Please reproduce the data below exactly, from the first line through the line containing "Task: Click the cut-off", and leave every later line out.
***** Materials provided
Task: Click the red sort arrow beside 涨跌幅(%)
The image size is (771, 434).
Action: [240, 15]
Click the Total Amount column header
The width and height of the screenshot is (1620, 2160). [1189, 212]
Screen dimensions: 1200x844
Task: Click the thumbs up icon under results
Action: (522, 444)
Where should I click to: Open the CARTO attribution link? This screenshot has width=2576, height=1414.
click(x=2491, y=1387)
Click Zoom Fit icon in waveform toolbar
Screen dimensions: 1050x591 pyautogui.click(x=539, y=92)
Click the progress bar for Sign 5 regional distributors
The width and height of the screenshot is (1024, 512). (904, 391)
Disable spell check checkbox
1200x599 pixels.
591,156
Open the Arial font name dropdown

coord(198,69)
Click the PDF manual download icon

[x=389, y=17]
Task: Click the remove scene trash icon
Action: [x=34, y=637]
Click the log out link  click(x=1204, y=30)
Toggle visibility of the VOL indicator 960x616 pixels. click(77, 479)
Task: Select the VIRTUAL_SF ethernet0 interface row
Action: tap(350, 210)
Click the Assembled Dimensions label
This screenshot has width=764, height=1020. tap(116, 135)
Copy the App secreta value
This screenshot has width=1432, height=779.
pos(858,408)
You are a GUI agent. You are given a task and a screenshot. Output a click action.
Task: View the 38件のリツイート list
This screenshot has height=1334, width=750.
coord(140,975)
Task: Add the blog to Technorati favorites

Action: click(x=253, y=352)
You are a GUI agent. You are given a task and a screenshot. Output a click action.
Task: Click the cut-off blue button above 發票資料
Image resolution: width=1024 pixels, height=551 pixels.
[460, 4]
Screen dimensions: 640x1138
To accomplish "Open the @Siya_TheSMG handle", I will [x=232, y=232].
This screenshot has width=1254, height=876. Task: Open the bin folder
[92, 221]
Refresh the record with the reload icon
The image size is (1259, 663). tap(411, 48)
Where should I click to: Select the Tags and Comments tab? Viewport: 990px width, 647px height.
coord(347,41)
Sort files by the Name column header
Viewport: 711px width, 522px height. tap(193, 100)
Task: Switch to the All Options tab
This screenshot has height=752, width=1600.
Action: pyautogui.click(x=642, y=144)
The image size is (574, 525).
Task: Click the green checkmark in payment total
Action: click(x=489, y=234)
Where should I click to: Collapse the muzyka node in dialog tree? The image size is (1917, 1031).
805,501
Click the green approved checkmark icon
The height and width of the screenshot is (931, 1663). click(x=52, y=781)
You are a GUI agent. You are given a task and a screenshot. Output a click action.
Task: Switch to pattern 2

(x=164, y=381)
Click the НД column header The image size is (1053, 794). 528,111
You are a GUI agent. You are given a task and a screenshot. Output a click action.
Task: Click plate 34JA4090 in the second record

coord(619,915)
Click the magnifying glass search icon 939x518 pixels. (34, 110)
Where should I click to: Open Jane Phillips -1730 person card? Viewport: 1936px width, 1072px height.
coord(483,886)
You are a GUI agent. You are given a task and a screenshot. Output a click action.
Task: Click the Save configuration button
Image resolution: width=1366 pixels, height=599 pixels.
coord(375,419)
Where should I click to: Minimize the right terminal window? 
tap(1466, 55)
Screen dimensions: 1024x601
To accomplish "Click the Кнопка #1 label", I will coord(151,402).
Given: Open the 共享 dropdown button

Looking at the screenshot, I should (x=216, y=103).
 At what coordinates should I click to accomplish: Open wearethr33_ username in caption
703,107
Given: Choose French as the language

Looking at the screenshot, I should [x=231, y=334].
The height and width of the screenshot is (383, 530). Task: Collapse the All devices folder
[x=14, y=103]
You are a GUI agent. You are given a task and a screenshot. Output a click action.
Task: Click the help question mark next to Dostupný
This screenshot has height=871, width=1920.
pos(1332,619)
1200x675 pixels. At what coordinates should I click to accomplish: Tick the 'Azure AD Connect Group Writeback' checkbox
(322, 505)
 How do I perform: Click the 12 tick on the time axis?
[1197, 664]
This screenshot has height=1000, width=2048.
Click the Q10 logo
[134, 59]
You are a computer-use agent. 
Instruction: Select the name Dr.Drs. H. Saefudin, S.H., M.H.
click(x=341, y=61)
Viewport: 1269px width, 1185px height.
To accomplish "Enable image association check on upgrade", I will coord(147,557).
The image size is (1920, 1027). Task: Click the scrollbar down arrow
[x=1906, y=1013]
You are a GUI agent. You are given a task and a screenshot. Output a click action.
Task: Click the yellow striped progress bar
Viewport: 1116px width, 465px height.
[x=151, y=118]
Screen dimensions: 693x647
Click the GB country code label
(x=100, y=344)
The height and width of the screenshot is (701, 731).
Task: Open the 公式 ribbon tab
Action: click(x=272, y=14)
**********
_Response area_:
Task: Click the red sort arrow beside 涨跌幅(%)
The image size is (771, 434).
Action: [240, 15]
Click the Total Amount column header
The width and height of the screenshot is (1620, 2160). [1189, 212]
Screen dimensions: 1200x844
Task: Click the thumbs up icon under results
Action: (522, 444)
Where should I click to: Open the CARTO attribution link? This screenshot has width=2576, height=1414.
click(x=2491, y=1387)
Click Zoom Fit icon in waveform toolbar
Screen dimensions: 1050x591 pyautogui.click(x=539, y=92)
Click the progress bar for Sign 5 regional distributors
The width and height of the screenshot is (1024, 512). (904, 391)
Disable spell check checkbox
1200x599 pixels.
591,156
Open the Arial font name dropdown

coord(198,69)
Click the PDF manual download icon

[x=389, y=17]
Task: Click the remove scene trash icon
Action: [x=34, y=637]
Click the log out link  click(x=1204, y=30)
Toggle visibility of the VOL indicator 960x616 pixels. click(77, 479)
Task: Select the VIRTUAL_SF ethernet0 interface row
Action: tap(350, 210)
Click the Assembled Dimensions label
This screenshot has width=764, height=1020. tap(116, 135)
Copy the App secreta value
This screenshot has width=1432, height=779.
pos(858,408)
You are a GUI agent. You are given a task and a screenshot. Output a click action.
Task: View the 38件のリツイート list
This screenshot has height=1334, width=750.
coord(140,975)
Task: Add the blog to Technorati favorites

Action: click(x=253, y=352)
You are a GUI agent. You are given a task and a screenshot. Output a click action.
Task: Click the cut-off blue button above 發票資料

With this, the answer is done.